Medida cautelar do ministro Kassio Nunes Marques interrompe novos registros partidários; Corte investiga uso indevido da ferramenta e descarta hipótese de ataque hacker
O Tribunal Superior Eleitoral (TSE) determinou, nesta quinta-feira (13), a suspensão temporária do processamento de novas filiações partidárias no Sistema de Filiação Partidária (Filia). A decisão, assinada pelo presidente da Corte, ministro Kassio Nunes Marques, foi tomada após a constatação de um registro fraudulento que vinculou o senador Flávio Bolsonaro (PL-RJ), candidato à Presidência da República, ao partido Missão, legenda sem representação no Congresso Nacional.
Segundo o tribunal, a medida tem caráter preventivo e visa impedir que novas inclusões indevidas ocorram enquanto o episódio é apurado internamente. A suspensão atinge todos os pedidos de filiação em tramitação no sistema, que é a principal via eletrônica para formalização de vínculos partidários no país.
O caso veio a público depois que o próprio senador Flávio Bolsonaro utilizou suas redes sociais para denunciar que seu nome havia sido registrado no Missão sem sua autorização. O parlamentar afirmou que a filiação era fraudulenta e que jamais solicitou desfiliação do Partido Liberal, legenda pela qual disputa o Planalto. Antes da suspensão geral, Nunes Marques já havia determinado o restabelecimento da filiação do senador ao PL, revalidando seu vínculo original.
A Corte Eleitoral informou ainda que houve uma tentativa de inserir o nome do presidente Luiz Inácio Lula da Silva (PT) no sistema como filiado ao mesmo partido Missão, mas a operação não chegou a ser efetivada. O TSE, no entanto, negou que os episódios sejam fruto de um ataque hacker à sua estrutura tecnológica.
Em nota oficial, o tribunal esclareceu que a inclusão do nome de Flávio Bolsonaro decorreu de “uso indevido” da ferramenta por um usuário com credenciais vinculadas ao partido Missão. A Corte não detalhou a identidade do responsável nem as circunstâncias exatas do acesso, mas afirmou que os sistemas de segurança da Justiça Eleitoral não foram violados.
O partido Missão também se manifestou sobre o caso. Em comunicado, a legenda afirmou ter identificado internamente a filiação irregular e tentado cancelar o registro no próprio sistema Filia no mesmo dia em que a fraude foi percebida. Segundo a sigla, no entanto, o procedimento de cancelamento não foi aceito pela plataforma do TSE, o que motivou a busca por soluções junto à Corte.
O Missão classificou o episódio como uma “tentativa de filiação fraudulenta” e reafirmou que sua estrutura não teve participação na ação.
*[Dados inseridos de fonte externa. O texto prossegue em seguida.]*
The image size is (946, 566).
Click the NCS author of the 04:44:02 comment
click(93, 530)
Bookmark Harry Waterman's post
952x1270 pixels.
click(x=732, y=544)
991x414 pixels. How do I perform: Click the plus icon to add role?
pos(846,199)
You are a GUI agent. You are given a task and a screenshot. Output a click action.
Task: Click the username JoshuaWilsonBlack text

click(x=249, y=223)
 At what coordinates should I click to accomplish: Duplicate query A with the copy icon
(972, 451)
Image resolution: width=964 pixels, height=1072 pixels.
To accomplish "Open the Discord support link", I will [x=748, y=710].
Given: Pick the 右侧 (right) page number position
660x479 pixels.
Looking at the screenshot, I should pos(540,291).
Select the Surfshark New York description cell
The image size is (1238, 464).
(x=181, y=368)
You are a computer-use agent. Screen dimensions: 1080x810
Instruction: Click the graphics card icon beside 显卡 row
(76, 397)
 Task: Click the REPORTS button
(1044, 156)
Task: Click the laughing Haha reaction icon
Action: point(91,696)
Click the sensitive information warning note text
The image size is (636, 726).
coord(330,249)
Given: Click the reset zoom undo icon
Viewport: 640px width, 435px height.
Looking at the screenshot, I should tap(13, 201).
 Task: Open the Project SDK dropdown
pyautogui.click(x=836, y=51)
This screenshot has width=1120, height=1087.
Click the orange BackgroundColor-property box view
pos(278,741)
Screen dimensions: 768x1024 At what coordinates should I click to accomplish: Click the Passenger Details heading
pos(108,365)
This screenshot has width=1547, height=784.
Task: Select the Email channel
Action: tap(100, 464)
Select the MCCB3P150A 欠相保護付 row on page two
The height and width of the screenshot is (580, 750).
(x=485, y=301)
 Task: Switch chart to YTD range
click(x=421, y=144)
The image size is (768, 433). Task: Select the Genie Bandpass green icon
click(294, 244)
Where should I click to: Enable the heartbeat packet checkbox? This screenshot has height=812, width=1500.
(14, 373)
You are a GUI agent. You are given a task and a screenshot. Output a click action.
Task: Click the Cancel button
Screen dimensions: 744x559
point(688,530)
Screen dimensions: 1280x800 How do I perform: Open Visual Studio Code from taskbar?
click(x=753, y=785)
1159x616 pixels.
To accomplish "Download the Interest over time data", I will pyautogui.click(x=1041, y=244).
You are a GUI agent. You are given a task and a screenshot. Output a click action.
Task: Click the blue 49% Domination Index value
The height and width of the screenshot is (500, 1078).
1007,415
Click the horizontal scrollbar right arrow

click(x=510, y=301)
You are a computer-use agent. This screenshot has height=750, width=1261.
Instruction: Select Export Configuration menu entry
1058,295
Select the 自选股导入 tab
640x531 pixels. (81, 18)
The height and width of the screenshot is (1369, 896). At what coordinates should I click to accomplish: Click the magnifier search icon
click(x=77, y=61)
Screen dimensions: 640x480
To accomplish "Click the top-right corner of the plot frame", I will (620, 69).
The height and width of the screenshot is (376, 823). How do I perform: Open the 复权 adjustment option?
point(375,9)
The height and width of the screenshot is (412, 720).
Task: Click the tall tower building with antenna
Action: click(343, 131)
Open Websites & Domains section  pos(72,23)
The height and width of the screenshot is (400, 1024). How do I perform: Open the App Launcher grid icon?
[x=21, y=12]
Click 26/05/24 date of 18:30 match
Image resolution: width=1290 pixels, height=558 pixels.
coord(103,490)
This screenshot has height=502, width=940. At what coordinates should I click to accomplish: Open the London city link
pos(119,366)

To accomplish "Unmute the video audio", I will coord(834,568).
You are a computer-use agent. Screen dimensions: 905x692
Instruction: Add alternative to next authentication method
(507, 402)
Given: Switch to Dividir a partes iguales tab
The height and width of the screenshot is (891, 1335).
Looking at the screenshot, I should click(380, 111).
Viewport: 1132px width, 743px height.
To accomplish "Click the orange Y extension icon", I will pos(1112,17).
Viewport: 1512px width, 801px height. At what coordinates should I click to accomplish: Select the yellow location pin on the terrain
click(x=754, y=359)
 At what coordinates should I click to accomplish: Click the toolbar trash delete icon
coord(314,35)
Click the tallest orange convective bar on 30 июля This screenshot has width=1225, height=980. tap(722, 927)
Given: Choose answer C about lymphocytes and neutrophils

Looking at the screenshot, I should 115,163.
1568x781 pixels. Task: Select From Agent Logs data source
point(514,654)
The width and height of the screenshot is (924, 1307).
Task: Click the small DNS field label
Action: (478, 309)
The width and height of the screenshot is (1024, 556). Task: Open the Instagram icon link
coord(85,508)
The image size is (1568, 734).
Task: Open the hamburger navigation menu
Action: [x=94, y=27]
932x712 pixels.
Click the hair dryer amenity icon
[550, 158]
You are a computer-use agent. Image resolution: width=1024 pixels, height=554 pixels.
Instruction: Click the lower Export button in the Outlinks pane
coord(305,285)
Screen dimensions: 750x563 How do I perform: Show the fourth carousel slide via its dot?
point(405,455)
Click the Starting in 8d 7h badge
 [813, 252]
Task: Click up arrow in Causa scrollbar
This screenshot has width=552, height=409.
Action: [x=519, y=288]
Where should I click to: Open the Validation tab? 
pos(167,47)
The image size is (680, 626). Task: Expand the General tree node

A legenda não informou se já identificou o responsável pela operação.
Com a suspensão determinada por Nunes Marques, ficam interrompidos todos os novos pedidos de filiação partidária em todo o território nacional. A Corte não estabeleceu prazo para o retorno das atividades do sistema, condicionando a reativação à conclusão das investigações sobre o caso e à implementação de eventuais correções na ferramenta. A medida atinge direta e indiretamente todas as 33 legendas com registro no TSE, que dependem do Filia para formalizar novas adesões.
Especialistas em direito eleitoral ouvidos sob condição de anonimato avaliam que a suspensão, embora inédita em sua abrangência, é juridicamente amparada pela necessidade de garantir a integridade do cadastro eleitoral. A medida, contudo, poderá atrasar processos de filiação de candidatos a cargos proporcionais e majoritários nas eleições municipais de 2026, caso a interrupção se prolongue.
O TSE não divulgou cronograma para a conclusão da apuração nem informou se medidas disciplinares serão aplicadas contra o usuário responsável pelo registro indevido. O caso segue sob análise da Corregedoria-Geral da Justiça Eleitoral.